Anything But Elementary
David Stuart Davies reflects on the continuing appeal of Sherlock Holmes.
One of the great mysteries surrounding the character Sherlock Holmes is why his creator Arthur Conan Doyle had such a low opinion of him. The author quickly grew tired of his brilliant sleuth after two novels and a dozen stories and was only persuaded to carry on with a further set of tales by the increased fee he was offered by the Strand magazine. Doyle believed that this catchpenny detective took him away from his greater work, his historical fiction, and so he famously killed Holmes off by having him topple into the raging waters of the Reichenbach Falls in Switzerland, locked in the arms of his arch enemy, the criminal mastermind, Professor Moriarty. It was only the astronomical fees offered by both British and American publishers that finally persuaded Conan Doyle to raise Holmes from the dead. From then on the author treated his character as a ‘cash cow’, a form of easy money. Whenever he required extra finances, he would pen a Holmes story. At the end of his life, Conan Doyle had scant regard for Sherlock Holmes. But the public and posterity knew better.
Over the years Mr S. Holmes of 221B Baker Street has reached iconic status. While most of Conan Doyle’s other writings have largely been forgotten, perhaps with the exception of The Lost World, Sherlock Holmes remains a vibrant literary persona whose adventures fill bookshelves in most countries of the world.
Briefly, let us go back to the beginning. In 1886, Arthur Conan Doyle was an impoverished doctor living in Southsea, who had a penchant for writing stories, the publication of which helped to increase his meagre income. He fancied trying his hand at writing a detective story but in such a way that it would develop the form, as he explained in an interview shortly before his death:
‘I was educated in a very severe and critical school of medical thought, especially coming under the influence of Dr Bell of Edinburgh who had the most remarkable powers of observation. He prided himself that when he looked at a patient he could tell not only their disease but very often their occupation and place of residence. Reading some detective stories I was struck by the fact that their results were obtained in nearly every case by chance. I thought I would try writing a story in which the hero would treat crime as Dr Bell treated disease and where science would take the place of chance’
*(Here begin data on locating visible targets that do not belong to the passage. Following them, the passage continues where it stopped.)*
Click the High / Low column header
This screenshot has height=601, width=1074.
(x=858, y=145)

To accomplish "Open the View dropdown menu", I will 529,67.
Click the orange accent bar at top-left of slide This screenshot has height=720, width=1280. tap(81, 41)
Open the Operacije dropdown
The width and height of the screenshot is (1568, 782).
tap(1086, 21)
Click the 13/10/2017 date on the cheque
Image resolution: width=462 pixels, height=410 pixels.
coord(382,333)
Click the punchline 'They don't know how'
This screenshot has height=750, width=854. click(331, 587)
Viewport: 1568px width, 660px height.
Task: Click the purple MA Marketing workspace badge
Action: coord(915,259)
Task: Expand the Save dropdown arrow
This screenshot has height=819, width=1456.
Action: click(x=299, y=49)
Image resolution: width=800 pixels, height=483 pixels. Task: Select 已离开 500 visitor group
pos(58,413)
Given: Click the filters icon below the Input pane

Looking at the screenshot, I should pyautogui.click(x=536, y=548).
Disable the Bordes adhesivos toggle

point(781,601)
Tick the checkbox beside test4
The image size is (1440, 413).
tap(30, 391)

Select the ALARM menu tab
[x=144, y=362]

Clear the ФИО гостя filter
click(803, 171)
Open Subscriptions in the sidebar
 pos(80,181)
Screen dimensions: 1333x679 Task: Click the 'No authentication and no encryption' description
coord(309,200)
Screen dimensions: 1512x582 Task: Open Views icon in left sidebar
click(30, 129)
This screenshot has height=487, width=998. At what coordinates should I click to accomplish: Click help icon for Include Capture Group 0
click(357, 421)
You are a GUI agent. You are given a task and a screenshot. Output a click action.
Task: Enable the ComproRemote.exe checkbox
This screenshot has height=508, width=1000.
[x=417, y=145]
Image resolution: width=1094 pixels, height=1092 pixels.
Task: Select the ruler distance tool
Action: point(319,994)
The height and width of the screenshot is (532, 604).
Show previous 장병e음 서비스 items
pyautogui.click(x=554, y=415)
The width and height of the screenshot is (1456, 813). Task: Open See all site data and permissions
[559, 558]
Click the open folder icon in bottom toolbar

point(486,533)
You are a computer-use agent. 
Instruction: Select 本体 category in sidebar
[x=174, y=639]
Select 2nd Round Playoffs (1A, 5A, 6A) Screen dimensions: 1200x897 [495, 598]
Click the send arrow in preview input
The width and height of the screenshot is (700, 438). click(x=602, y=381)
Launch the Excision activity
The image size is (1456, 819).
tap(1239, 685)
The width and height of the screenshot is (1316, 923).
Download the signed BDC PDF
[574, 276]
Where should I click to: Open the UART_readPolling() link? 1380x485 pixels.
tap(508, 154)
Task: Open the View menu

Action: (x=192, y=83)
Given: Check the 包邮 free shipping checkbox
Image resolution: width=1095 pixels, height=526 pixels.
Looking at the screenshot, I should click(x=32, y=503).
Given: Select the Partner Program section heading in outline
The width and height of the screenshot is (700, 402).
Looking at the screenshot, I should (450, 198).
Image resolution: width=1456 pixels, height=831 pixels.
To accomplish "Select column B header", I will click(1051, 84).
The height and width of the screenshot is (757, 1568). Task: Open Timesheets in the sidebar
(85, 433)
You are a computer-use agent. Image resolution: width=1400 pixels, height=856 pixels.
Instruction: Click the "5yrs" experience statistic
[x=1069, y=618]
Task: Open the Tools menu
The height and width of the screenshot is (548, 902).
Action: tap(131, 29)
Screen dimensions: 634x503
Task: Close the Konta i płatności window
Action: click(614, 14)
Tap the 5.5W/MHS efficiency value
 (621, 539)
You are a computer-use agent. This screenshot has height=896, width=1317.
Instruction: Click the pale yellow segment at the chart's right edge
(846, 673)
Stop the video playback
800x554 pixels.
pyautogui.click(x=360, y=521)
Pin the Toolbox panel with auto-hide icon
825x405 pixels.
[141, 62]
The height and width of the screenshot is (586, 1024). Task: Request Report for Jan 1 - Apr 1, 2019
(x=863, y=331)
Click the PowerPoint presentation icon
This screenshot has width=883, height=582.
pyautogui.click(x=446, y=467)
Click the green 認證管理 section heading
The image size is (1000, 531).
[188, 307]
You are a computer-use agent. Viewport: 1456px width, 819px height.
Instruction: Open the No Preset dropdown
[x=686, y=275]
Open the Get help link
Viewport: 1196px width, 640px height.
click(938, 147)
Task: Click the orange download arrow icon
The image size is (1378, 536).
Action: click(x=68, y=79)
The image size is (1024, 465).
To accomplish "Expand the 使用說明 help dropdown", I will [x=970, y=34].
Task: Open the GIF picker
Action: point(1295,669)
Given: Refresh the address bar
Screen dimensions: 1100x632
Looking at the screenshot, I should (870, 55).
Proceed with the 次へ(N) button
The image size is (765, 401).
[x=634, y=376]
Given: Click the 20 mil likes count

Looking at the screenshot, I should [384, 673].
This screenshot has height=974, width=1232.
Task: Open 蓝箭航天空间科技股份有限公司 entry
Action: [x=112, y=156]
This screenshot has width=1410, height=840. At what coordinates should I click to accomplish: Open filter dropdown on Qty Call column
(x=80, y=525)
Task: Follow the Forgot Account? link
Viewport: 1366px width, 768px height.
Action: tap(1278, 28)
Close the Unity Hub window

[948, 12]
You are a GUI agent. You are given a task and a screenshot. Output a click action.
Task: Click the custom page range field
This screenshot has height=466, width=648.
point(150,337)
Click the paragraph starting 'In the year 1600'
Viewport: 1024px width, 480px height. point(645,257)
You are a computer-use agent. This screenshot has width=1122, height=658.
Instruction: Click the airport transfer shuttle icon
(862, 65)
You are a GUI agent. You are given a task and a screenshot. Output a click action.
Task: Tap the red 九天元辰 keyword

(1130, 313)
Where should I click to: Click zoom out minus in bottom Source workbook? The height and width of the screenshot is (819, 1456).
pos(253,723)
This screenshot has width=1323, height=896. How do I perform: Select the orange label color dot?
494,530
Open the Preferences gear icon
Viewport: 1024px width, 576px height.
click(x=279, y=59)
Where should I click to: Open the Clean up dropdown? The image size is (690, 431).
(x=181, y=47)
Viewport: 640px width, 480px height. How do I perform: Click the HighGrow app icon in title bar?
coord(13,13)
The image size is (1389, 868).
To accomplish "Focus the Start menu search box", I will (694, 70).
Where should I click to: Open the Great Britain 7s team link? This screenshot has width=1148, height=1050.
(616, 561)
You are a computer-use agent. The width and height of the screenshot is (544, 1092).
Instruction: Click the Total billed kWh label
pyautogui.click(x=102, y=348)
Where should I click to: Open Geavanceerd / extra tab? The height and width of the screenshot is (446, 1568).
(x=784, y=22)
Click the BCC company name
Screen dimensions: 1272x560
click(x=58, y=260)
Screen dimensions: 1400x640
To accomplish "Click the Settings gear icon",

The story Doyle wrote was A Study in Scarlet in which Sherlock Holmes made his first appearance and it is in this novella that the reader can learn all the essentials about the character: his appearance, his methods, his habits and his attitudes. These are recorded for posterity by the companion that Doyle created for his detective, Doctor John H. Watson.
However, there is one aspect of Holmes’ nature that is not referred to in the first novel and that is his drug taking: a seven percent solution of cocaine. This is first mentioned in the second novel, The Sign of Four (1890) which was commissioned by Joseph Marshall Stoddart, managing director of Lippincotts, the American magazine. Stoddart invited Doyle to dine at the Langham hotel in order to discuss the matter. There was another writer in attendance at that fateful lunch: Oscar Wilde. Doyle agreed to give his detective a second outing and he set about performing two tasks: re-establishing Holmes in the consciousness of the reading public and providing further embellishments to the character. Doyle had been very impressed and somewhat in awe of Oscar Wilde when he met him and he came away with the idea of imbuing Holmes with some of Wilde’s extravagant outré style: hence the drug taking. This aspect of Holmes’ character gave him a more dangerous and bohemian appeal.
So it was in these two stories that the seeds of Sherlock Holmes were sown, but they did not fully blossom until the detective appeared in short story form within the pages of the Strand magazine. It was Doyle’s idea to provide the magazine with a series of short stories rather than a serial, a format which he believed, ‘might be an impediment rather than a help to a magazine since sooner or later one missed one number and afterwards one lost all interest.’ By contrast, a character who appeared regularly, but whose adventures were complete in themselves, would ‘bind the reader to that particular magazine.’ Doyle’s character was, of course, Sherlock Holmes. The first story, ‘A Scandal in Bohemia’, appeared in 1891. Sales of the Strand rocketed and the success of these tales set the seal on the fame of both the author and his detective. Within a few years, Sherlock Holmes was a household name and there were jokes, music hall songs and plays about the character. Holmes developed a life of his own, away from Doyle’s control. In the intervening years, there have been films, plays, television series, musicals, ballets, cartoons, video games and advertising campaigns all featuring the Great Detective. There have been three statues erected to this fictional fellow and numerous actors have impersonated him from William Gillette, the first to play Holmes on stage, to Benedict Cumberbatch and Johnny Lee Miller, the latest incarnations of the man from Baker Street.
Sherlock Holmes remains a fixed point in a changing age. Doyle’s stories still retain the heart and the brilliance of the Sherlock Holmes myth, but the detective’s adventures have been added too by other scribes, all attempting to carry on the elusive and complex magic of the man who is far from elementary.